Performance/Synthetic testing/Bare metal

From Wikitech

Synthetic tests on a physical server

We run our tests synthetic tests on a physical server ("bare metal") to get as stable metrics as possible. You can read about how we evaluated running on a physical server in T203060.

The physical server gives us the following advantage:

  1. We don't get the noisy neighbour effect, meaning we get stable metric over time
  2. We can adjust the CPU frequency on the machine to match the speed of our users.

At the moment we run our desktop tests with the CPU frequency of our 90 percentile of users in India. For emulated mobile we match the 90/95 percentile. By matching those users, we know that we can pickup regressions that will be visible for them.

Synthetic tests

We run tests using WebPageReplay on our physical server. That is replay proxy that tries to remove the noice of internet, We have one server running those tests.

Setup a bare metal server

This document explains how the bare metal server at Hetzner is setup. Through the Hetzner setup, you can choose base OS. We use Ubuntu 22.04 to be able to run Chrome tests directly without using Docker in the future.

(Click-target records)
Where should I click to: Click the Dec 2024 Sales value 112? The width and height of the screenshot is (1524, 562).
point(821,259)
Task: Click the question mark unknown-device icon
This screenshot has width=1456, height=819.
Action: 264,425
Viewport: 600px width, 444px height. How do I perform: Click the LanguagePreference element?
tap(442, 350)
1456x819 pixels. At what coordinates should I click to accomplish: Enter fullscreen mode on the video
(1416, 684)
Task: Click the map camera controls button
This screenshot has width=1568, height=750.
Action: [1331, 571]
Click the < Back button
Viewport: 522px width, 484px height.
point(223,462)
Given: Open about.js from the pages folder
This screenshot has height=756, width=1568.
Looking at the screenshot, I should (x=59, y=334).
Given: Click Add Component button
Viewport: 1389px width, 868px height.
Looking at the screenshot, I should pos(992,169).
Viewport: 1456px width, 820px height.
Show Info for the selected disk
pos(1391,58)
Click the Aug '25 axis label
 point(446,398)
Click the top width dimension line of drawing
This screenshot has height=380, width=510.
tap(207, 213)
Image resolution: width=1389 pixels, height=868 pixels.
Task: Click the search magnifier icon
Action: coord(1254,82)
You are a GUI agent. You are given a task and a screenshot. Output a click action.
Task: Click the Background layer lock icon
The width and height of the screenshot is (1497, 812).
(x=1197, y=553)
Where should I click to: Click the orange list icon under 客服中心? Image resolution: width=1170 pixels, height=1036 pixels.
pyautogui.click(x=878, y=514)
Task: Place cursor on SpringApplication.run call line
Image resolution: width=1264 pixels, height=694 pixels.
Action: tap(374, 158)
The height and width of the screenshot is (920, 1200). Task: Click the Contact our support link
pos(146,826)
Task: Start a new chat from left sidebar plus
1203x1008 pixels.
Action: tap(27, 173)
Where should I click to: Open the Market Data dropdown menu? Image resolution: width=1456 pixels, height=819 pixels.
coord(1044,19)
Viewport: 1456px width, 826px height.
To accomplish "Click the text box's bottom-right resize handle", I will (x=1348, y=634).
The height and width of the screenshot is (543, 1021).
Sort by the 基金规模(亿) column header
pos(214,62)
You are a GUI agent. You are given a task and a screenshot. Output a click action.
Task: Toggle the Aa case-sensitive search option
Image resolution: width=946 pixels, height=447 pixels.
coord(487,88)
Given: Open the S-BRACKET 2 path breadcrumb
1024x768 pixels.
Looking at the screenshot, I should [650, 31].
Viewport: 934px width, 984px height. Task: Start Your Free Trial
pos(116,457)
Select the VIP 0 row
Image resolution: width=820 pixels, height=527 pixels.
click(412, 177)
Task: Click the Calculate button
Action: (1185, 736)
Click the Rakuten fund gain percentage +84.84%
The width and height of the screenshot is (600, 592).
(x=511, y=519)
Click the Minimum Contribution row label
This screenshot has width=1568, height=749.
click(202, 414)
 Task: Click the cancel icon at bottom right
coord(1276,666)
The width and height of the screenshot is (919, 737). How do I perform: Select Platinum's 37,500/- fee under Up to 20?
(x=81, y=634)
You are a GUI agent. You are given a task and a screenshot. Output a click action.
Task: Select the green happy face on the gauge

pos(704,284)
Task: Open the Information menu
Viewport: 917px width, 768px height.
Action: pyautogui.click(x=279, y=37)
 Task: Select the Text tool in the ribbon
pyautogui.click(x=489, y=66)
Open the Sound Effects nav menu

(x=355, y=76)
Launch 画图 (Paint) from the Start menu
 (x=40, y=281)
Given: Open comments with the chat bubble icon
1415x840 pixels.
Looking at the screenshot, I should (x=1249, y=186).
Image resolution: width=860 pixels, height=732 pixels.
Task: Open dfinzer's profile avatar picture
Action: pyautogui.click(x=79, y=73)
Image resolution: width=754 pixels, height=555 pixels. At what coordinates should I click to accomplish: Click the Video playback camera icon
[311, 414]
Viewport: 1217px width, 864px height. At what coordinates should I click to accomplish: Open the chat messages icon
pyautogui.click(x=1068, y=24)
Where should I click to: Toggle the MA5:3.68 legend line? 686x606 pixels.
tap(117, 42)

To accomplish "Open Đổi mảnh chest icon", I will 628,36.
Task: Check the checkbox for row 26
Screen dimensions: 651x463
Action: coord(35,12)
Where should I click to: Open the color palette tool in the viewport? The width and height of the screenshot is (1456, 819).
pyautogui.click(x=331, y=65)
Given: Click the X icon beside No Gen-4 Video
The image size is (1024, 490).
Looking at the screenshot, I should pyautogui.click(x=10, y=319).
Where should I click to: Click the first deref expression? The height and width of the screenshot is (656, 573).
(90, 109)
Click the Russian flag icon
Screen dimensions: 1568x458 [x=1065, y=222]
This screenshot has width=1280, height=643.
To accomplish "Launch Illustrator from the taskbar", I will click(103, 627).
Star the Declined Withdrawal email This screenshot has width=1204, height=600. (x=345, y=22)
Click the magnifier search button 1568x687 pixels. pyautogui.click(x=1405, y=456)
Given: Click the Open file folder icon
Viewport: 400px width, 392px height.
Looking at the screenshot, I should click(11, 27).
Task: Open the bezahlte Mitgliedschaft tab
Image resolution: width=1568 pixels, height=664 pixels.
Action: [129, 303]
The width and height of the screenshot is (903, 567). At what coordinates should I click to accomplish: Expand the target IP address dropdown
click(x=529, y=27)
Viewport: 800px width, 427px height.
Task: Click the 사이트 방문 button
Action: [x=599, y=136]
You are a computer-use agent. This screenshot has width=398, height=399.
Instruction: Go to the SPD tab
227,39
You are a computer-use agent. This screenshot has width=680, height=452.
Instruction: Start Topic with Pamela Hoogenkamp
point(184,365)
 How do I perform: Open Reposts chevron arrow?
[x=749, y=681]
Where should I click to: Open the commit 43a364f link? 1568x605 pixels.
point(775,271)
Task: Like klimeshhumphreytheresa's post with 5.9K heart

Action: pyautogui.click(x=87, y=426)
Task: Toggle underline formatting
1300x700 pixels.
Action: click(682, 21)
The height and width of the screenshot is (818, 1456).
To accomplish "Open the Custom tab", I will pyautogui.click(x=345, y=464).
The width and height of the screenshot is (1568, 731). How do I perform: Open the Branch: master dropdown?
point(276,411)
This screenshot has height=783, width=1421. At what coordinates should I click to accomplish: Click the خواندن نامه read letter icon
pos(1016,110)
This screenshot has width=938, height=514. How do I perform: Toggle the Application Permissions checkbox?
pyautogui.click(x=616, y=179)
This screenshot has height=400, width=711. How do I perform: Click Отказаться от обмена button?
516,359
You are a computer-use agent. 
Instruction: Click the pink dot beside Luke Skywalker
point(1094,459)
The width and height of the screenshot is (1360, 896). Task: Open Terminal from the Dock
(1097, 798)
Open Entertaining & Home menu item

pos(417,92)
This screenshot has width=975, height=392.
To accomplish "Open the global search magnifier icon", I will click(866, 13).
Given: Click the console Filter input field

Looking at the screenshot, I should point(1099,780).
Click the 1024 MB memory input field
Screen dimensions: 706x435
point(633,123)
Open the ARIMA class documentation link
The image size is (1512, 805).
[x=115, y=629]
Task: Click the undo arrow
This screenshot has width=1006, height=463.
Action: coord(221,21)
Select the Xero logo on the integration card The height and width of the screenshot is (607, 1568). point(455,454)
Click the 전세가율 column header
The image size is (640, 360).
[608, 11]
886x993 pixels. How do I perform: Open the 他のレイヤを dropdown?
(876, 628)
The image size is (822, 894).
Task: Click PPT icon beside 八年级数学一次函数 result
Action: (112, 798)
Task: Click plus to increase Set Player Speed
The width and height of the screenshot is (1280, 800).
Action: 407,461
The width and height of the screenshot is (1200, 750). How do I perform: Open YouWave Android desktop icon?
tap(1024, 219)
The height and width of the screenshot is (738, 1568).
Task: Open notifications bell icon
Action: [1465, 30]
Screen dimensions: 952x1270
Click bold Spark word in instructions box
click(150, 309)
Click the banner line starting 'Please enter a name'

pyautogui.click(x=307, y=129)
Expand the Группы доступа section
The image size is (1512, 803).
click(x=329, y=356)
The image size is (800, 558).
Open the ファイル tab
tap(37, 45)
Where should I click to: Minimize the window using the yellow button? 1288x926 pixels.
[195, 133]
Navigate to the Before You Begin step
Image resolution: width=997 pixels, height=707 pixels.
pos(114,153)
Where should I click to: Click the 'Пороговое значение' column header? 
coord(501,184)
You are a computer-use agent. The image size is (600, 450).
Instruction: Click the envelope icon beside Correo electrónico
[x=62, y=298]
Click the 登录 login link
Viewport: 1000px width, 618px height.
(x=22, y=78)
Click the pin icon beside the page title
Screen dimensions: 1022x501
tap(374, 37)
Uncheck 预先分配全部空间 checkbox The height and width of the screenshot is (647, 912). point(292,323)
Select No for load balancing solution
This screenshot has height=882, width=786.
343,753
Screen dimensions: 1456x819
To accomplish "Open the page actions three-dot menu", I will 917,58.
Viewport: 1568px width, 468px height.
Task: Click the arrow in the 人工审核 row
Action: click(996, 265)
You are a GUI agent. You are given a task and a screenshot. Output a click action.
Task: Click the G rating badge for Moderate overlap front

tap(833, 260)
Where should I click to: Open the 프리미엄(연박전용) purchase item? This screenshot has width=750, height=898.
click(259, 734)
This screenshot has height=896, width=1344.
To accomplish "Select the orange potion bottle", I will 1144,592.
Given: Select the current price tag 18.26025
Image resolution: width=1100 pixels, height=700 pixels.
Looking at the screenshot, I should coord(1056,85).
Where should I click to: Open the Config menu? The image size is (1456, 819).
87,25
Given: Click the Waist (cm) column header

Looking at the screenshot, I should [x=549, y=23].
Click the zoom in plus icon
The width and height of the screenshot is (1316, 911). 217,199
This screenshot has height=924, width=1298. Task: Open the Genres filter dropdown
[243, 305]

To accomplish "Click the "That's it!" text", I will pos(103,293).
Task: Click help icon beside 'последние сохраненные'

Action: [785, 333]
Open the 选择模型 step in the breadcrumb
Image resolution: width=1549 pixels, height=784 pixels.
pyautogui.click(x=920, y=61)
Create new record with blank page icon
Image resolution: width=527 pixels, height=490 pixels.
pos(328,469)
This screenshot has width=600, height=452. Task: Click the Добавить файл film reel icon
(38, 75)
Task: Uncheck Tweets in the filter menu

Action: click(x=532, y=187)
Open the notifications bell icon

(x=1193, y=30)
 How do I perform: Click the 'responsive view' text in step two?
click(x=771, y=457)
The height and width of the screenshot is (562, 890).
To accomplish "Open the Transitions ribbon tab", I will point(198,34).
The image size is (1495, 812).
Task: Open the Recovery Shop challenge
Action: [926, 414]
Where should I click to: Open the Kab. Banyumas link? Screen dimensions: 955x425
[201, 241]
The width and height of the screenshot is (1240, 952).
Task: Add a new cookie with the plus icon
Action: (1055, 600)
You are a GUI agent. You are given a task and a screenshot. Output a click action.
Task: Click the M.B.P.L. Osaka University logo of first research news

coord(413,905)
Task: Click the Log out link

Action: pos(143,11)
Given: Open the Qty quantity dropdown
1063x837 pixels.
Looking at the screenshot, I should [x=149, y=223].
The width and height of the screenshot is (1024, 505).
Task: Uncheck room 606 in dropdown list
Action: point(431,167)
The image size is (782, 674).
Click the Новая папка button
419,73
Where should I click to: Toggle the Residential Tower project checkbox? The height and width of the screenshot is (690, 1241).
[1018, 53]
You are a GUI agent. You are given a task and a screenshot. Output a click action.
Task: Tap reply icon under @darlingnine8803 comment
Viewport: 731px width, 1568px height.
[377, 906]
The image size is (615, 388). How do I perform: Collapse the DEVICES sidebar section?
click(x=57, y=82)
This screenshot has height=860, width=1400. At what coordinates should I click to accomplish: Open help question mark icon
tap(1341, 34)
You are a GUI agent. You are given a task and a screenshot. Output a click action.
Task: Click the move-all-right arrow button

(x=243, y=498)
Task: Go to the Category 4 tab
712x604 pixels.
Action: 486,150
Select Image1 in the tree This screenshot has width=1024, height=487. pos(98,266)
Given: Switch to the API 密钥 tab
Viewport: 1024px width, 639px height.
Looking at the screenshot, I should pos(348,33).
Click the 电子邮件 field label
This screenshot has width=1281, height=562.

__DIRECTIVE A__.
Translate this sentence from the bare-metal testing page into Spanish: "We use Ubuntu 22.04 to be able to run Chrome tests directly without using Docker in the future."
__DIRECTIVE B__.
From the bare-metal testing page, return everything from "Setup a bare" down to "in the future.", unchanged.
__DIRECTIVE C__.
Write the next part of the bare-metal testing page, starting after its final sentence.
These records are not relevant to what is asked here.

__TASK ANSWER A__.
Usamos Ubuntu 22.04 para poder ejecutar pruebas de Chrome directamente sin usar Docker en el futuro.

__TASK ANSWER B__.
Setup a bare metal server

This document explains how the bare metal server at Hetzner is setup. Through the Hetzner setup, you can choose base OS. We use Ubuntu 22.04 to be able to run Chrome tests directly without using Docker in the future.

__TASK ANSWER C__.
Start by updating the machine:

sudo apt-get update 
sudo apt-get upgrade

Install Docker

Install Docker (we use Docker for the WebPageReplay tests):

sudo apt install apt-transport-https curl gnupg-agent ca-certificates software-properties-common -y
curl -fsSL https://download.docker.com/linux/ubuntu/gpg | sudo apt-key add -
sudo add-apt-repository "deb [arch=amd64] https://download.docker.com/linux/ubuntu focal stable"
sudo apt install docker-ce docker-ce-cli containerd.io -y

Setup the user

Create a new user that will run the tests and make sure that user can use sudo (needed for using Linux traffic control (tc)

adduser sitespeedio 
usermod -aG sudo sitespeedio
su - sitespeedio
echo "sitespeedio ALL=(ALL:ALL) NOPASSWD:ALL" | sudo tee "/etc/sudoers.d/sitespeedio"

Make sure the new user can run Docker without using sudo:

sudo usermod -aG docker ${USER} 
su - ${USER}

Run test without Docker

If you want to run tests without using Docker you need to install the dependencies directly.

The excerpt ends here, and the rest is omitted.